COMPARATIVE EXAMPLE 7

[0145] Substrate 3 was coated by immersion in a mixture of 0.25% by weight, based on the total amount of the resulting mixture with a pectin with a molecular weight of approx. 70,000 g/mol, a degree of amidation of 0%, a degree of esterification of 52%, a degree of epoxidation of 0%, a galacturonic acid content of 87% and 0.25% by weight, based on the total amount of the resulting mixture, a pectin with a molecular weight of approx. 70,000 g/mol, a degree of amidation of 0%, a degree of esterification of 10%, a degree of epoxidation of 0%, a galacturonic acid content of 85% with 99.5% by weight of dispersion A described above.
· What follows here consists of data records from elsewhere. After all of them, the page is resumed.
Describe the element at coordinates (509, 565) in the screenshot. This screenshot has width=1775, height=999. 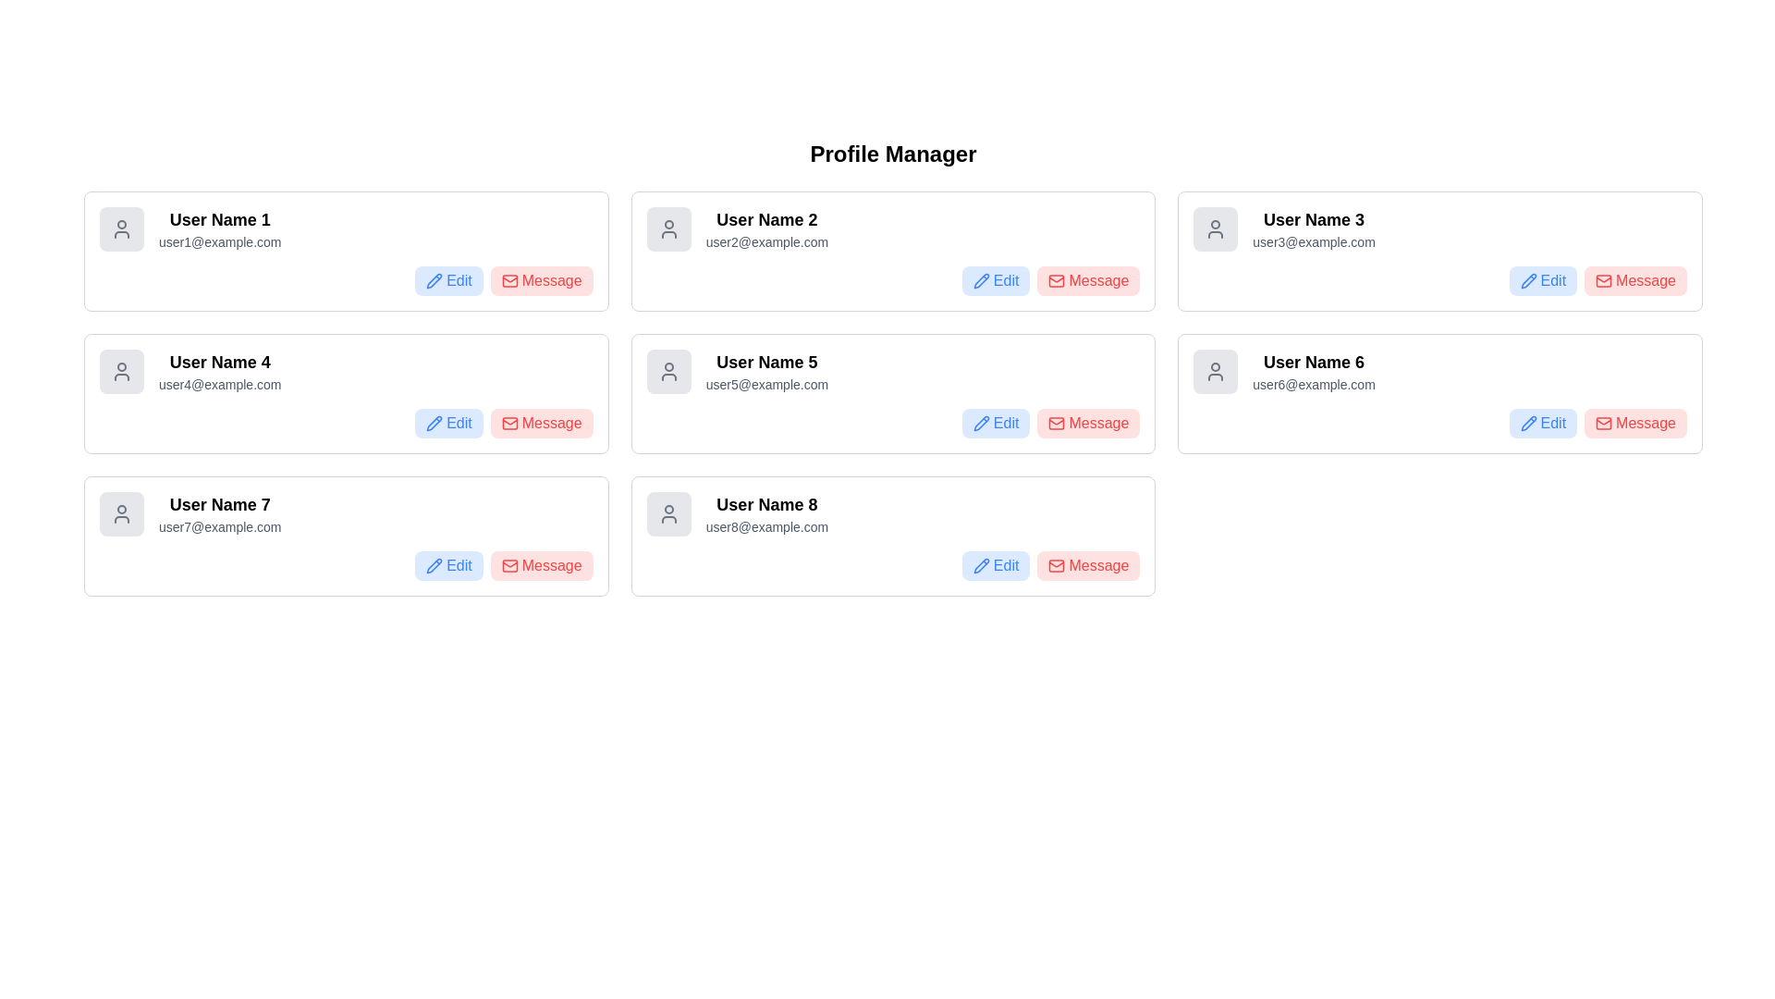
I see `the envelope icon within the 'Message' button associated with 'User Name 7', which is highlighted in red` at that location.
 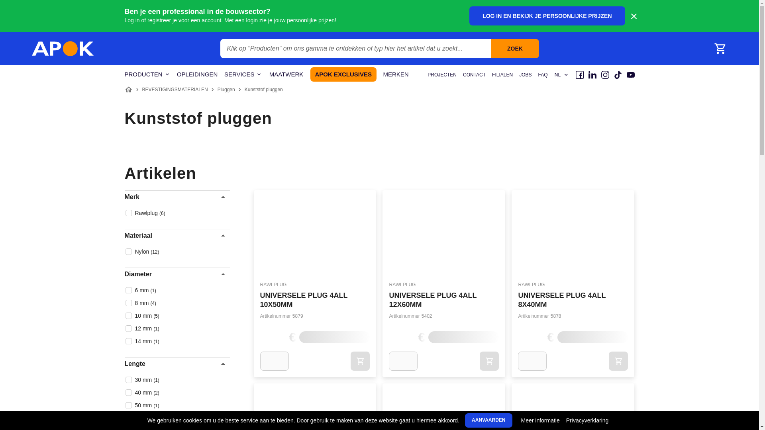 I want to click on 'UNIVERSELE PLUG 4ALL 12X60MM', so click(x=432, y=300).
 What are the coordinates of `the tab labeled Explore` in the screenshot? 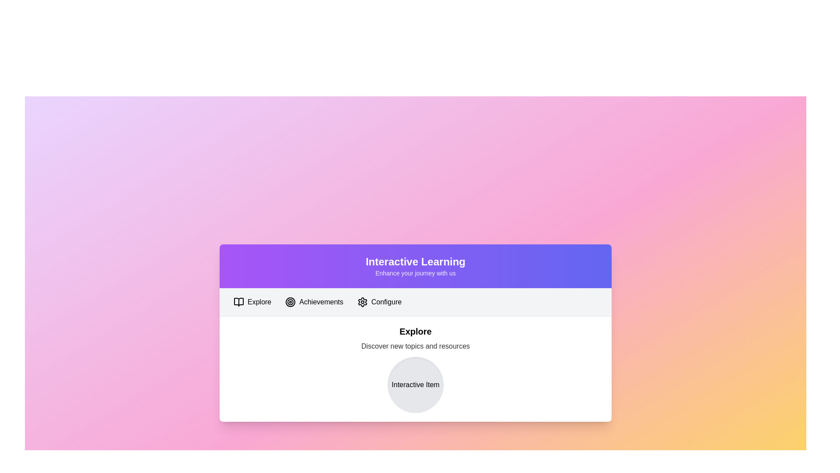 It's located at (252, 301).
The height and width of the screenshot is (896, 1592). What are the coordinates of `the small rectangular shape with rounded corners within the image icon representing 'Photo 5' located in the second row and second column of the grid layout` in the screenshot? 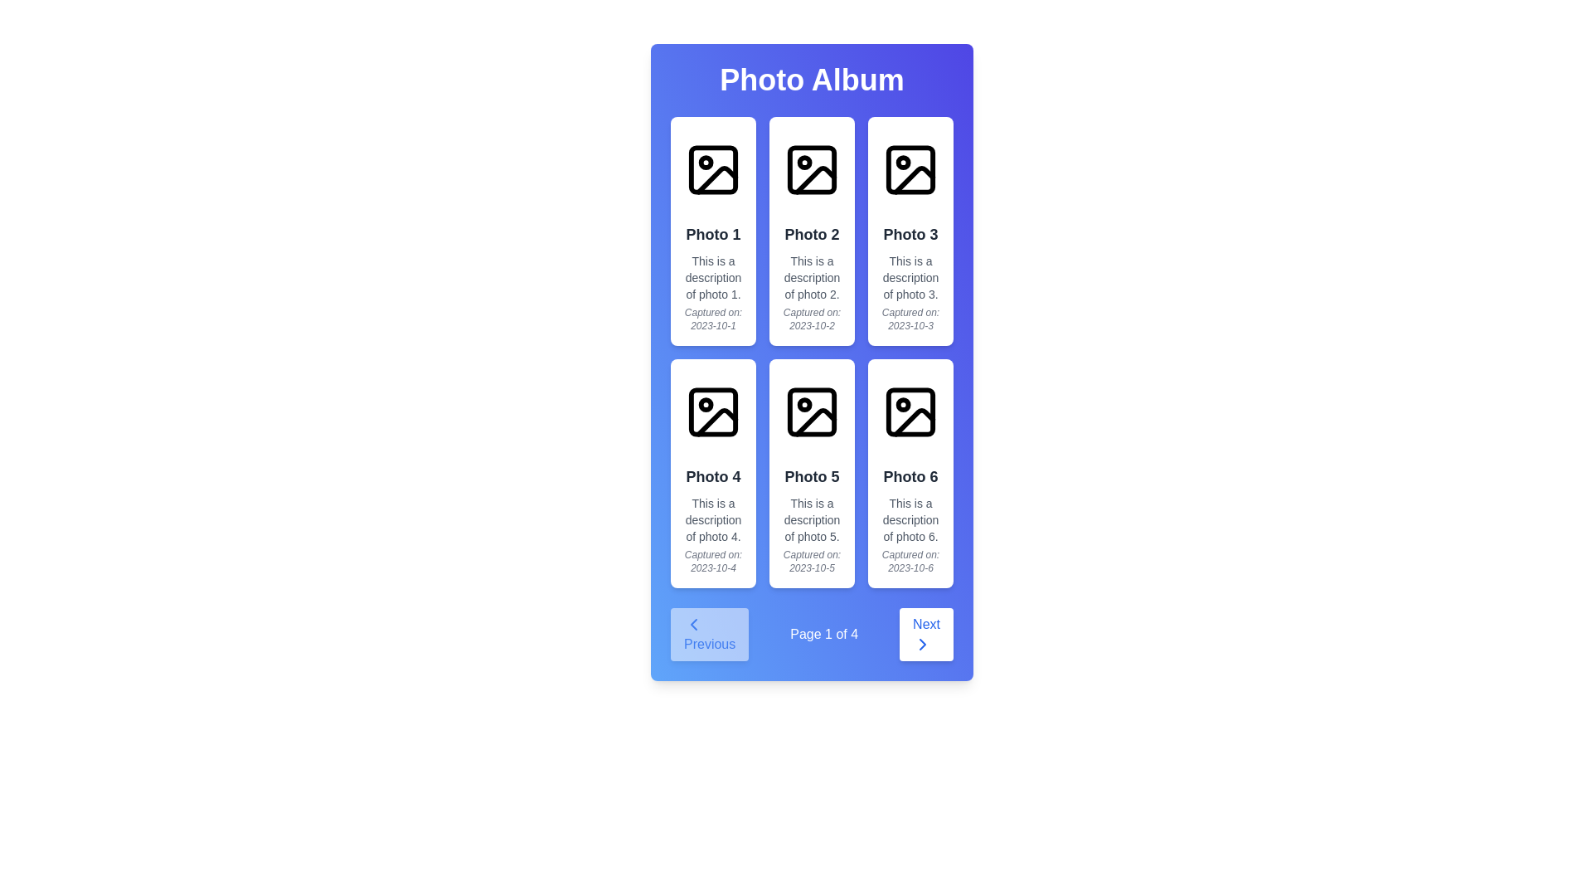 It's located at (812, 411).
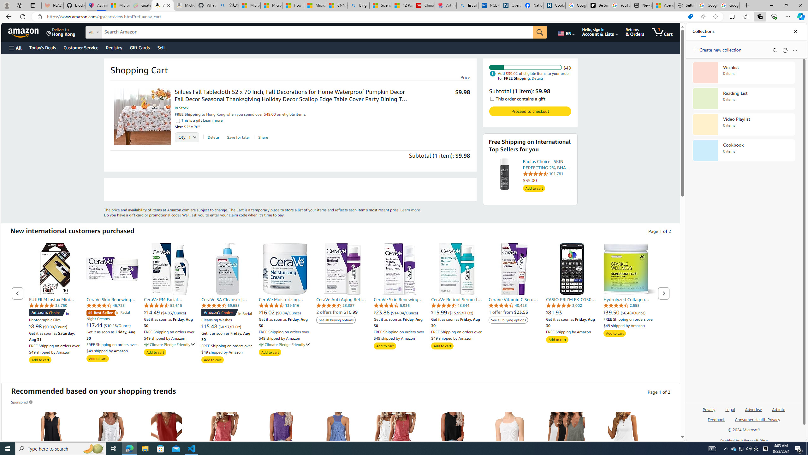  I want to click on 'Consumer Health Privacy', so click(758, 421).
No dry film thickness could be detected.

COMPARATIVE EXAMPLE 8

[0146] Substrate 1 was coated with a mixture of 0.25% by weight, based on the total amount of the resulting mixture with a pectin with a molecular weight of approx. 70,000 g/mol, a degree of amidation of 0%, a degree of esterification of 52%, a degree of epoxidation of 0%, a galacturonic acid content of 87% and 0.25% by weight, based on the total amount of the resulting mixture, a pectin with a molecular weight of approx. 70,000 g/mol, a degree of amidation of 0%, a degree of esterification of 10%, a degree of epoxidation of 0%, a galacturonic acid content of 85% with 99.5% by weight of the dispersion B described above. 2.0 g/L 20% hexafluorozirconic acid was added to this mixture, forming a dry film with a thickness of 55 m to 65 m, measured using an eddy current meter and SEM.

COMPARATIVE EXAMPLE 9

[0147] Comparative Example 8 was repeated with substrate 2 and a dry film thickness of 15 m to 25 m determined by SEM.

COMPARATIVE EXAMPLE 10

[0148] Comparative Example 8 was repeated with substrate 3 and a dry film thickness of 3 m to 4 m determined by SEM.

[0149] The micrographs all showed a homogenous layer formation, which indicates a reliable self-regulating and readily controllable coating method.